● **Text block**:
It’s clear from my comment sections that people just don’t understand taxes. In this post I’ll try to explain a few basic concepts, so that we can have an intelligent discussion.
The biggest confusion is that people don’t understand why capital income should not be taxed, and why a wage tax is equivalent to a consumption tax. Consider someone with $100,000 in income, who can choose to consume, or invest in a fund that will double in value over 20 years. Suppose we want to raise revenue with a present value of $20,000, from this person. We could have a wage tax of 20%, and raise $20,000 right now. Let’s also assume that this person decided to spend 1/2 of his after-tax income—leading to $40,000 in consumption today, and save the other $40,000, leading to $80,000 in consumption in 20 years. Note that both current and future consumption are reduced by 20% relative to the no tax case.
Alternatively, we could directly tax consumption at the same rate (say with a VAT). Let’s assume the person saved $50,000 and spent $50,000 on consumer goods. After paying VAT they consume $40,000 today, and the government gets the other $10,000. After 20 years the $50,000 saved turns into $100,000, but you must pay $20,000 in VAT, leaving consumption of $80,000. Exactly the same as with a wage tax. The total revenue to the government looks bigger, but is the same in present value terms.

● **Exercises to complete**:
1. Return, from the tax passage, the portion starting with "The biggest confusion" and going on through "no tax case.".
2. Answer the following questions using the tax passage:
(a) What wage tax rate does the example use?
(b) Over how many years does the fund double in value?
(c) In the VAT example, how much does the person save?
3. List every named form of tax that the tax passage mentions.

● **Data shown**:
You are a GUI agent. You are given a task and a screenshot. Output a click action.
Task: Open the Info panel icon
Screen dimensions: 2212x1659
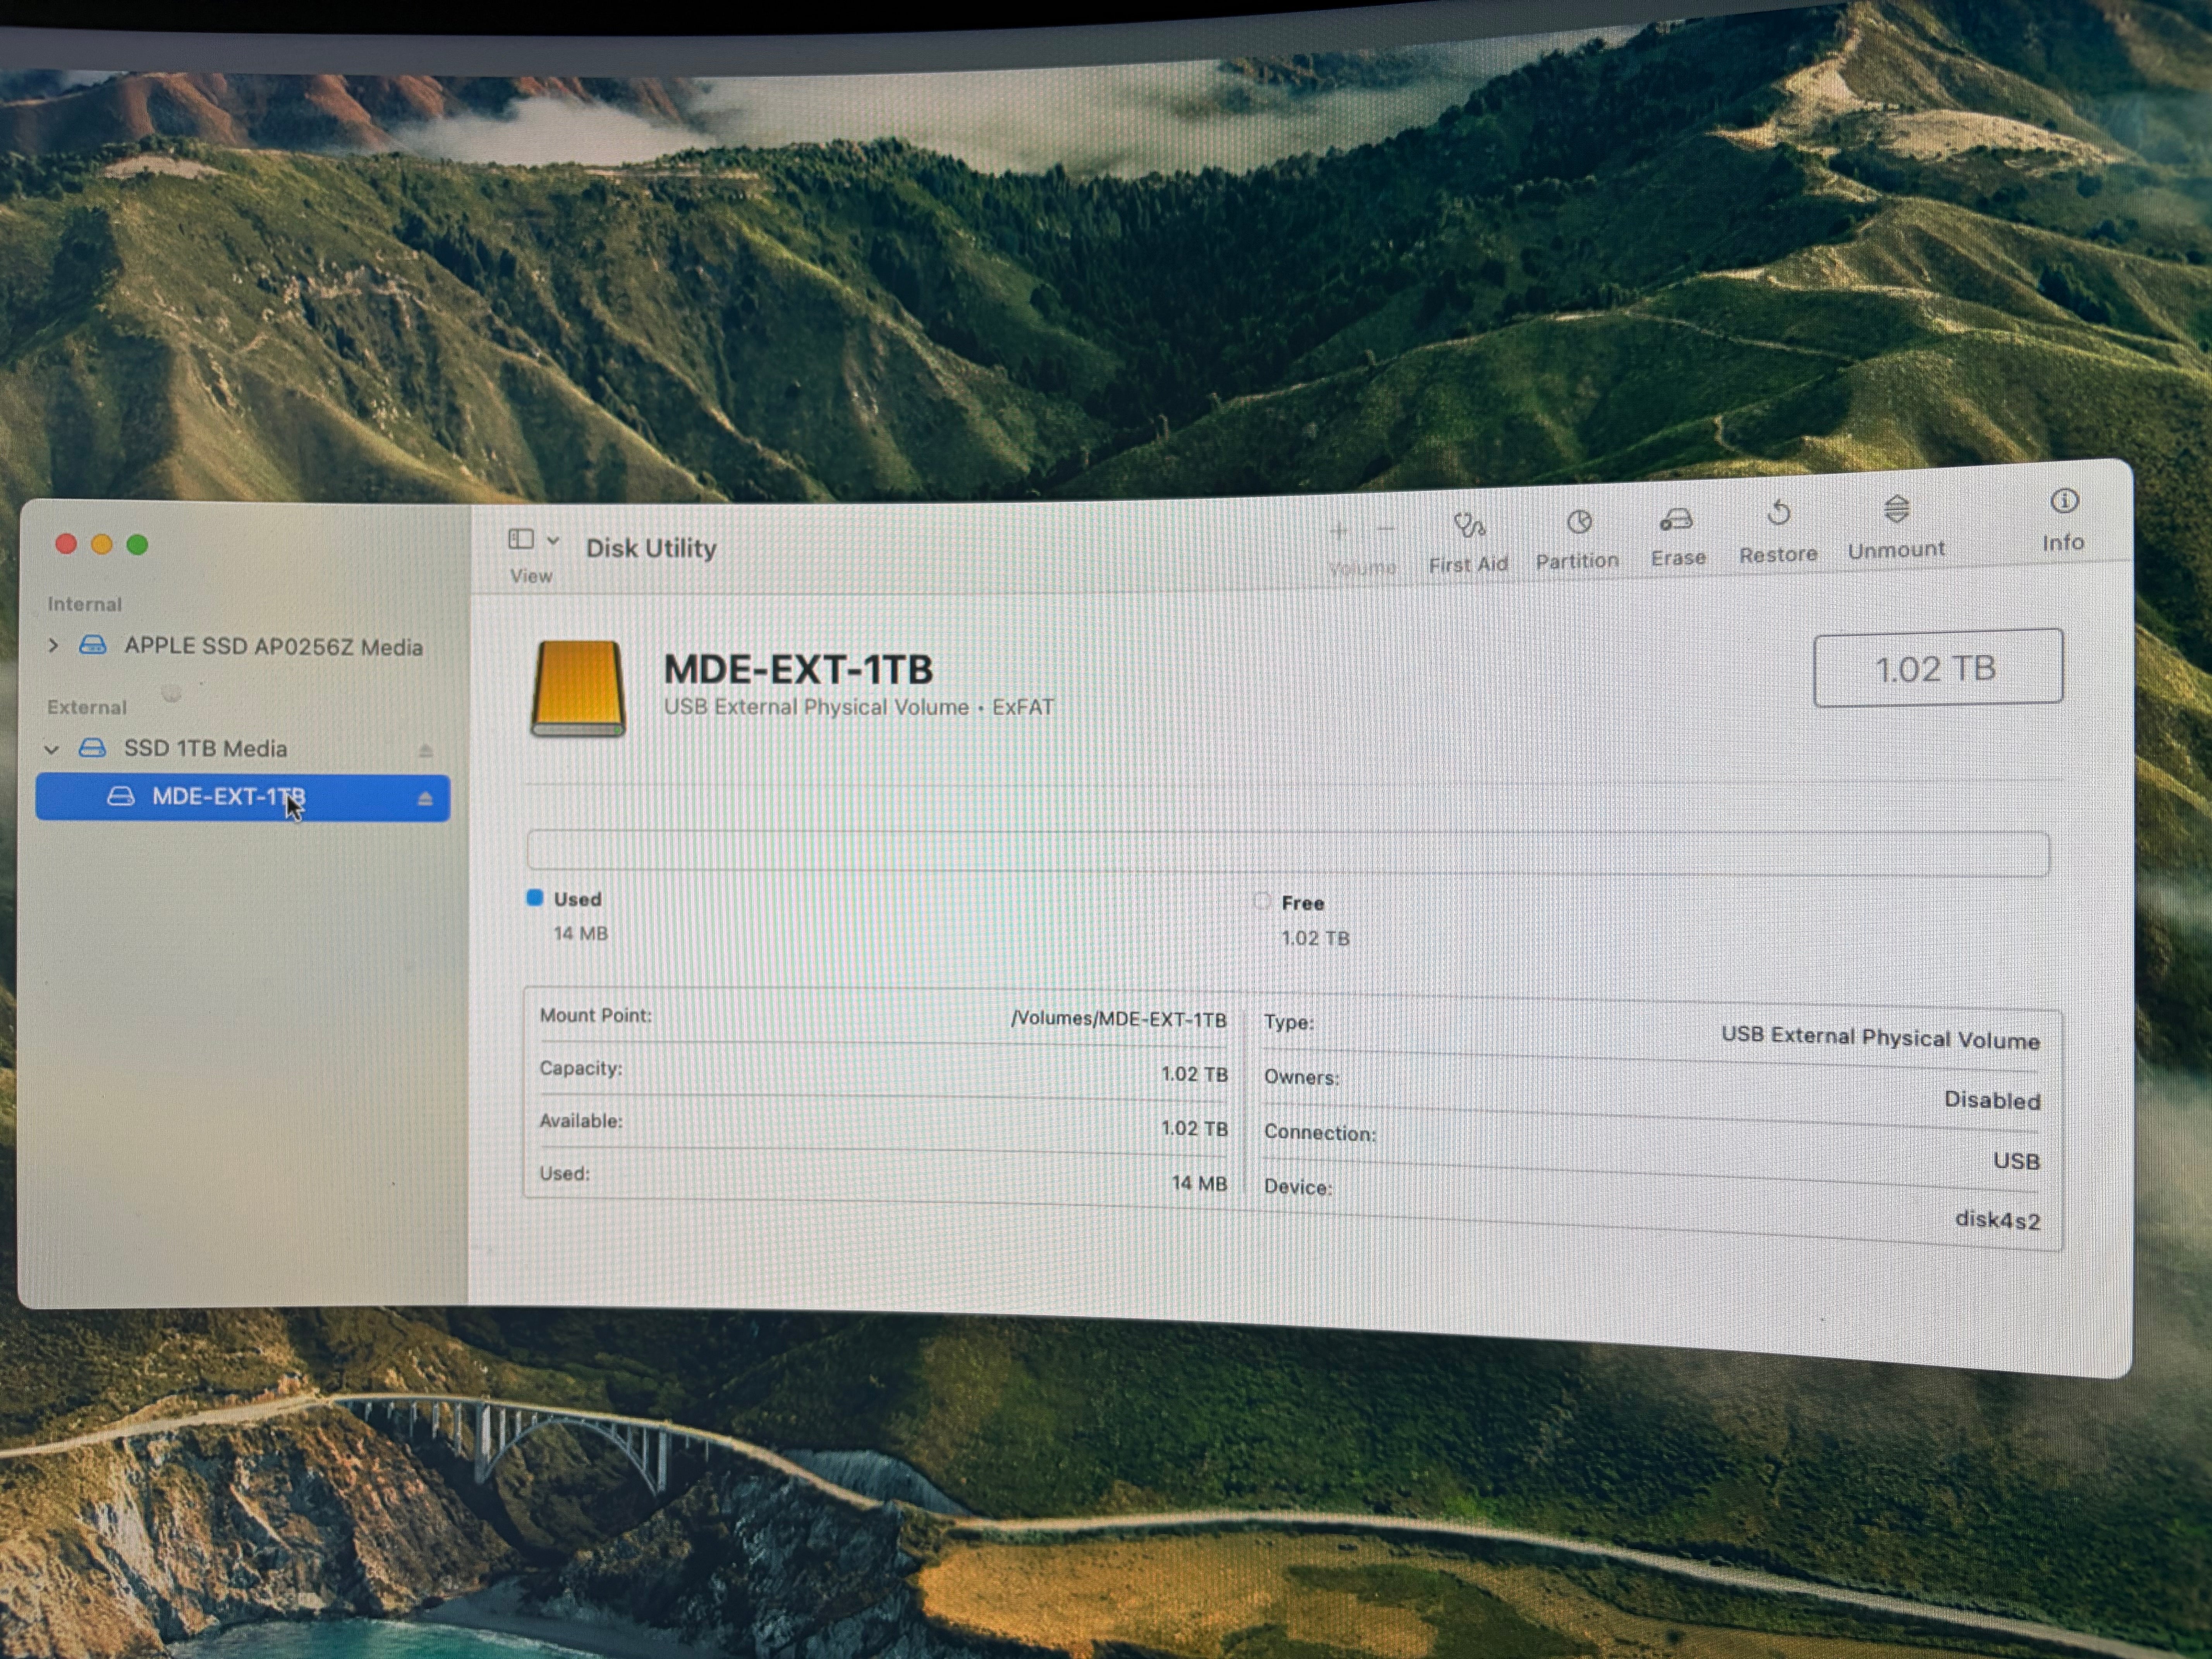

● **Exercise results**:
1.
The biggest confusion is that people don’t understand why capital income should not be taxed, and why a wage tax is equivalent to a consumption tax. Consider someone with $100,000 in income, who can choose to consume, or invest in a fund that will double in value over 20 years. Suppose we want to raise revenue with a present value of $20,000, from this person. We could have a wage tax of 20%, and raise $20,000 right now. Let’s also assume that this person decided to spend 1/2 of his after-tax income—leading to $40,000 in consumption today, and save the other $40,000, leading to $80,000 in consumption in 20 years. Note that both current and future consumption are reduced by 20% relative to the no tax case.

2.
(a) 20%
(b) 20 years
(c) $50,000

3.
wage tax
consumption tax
VAT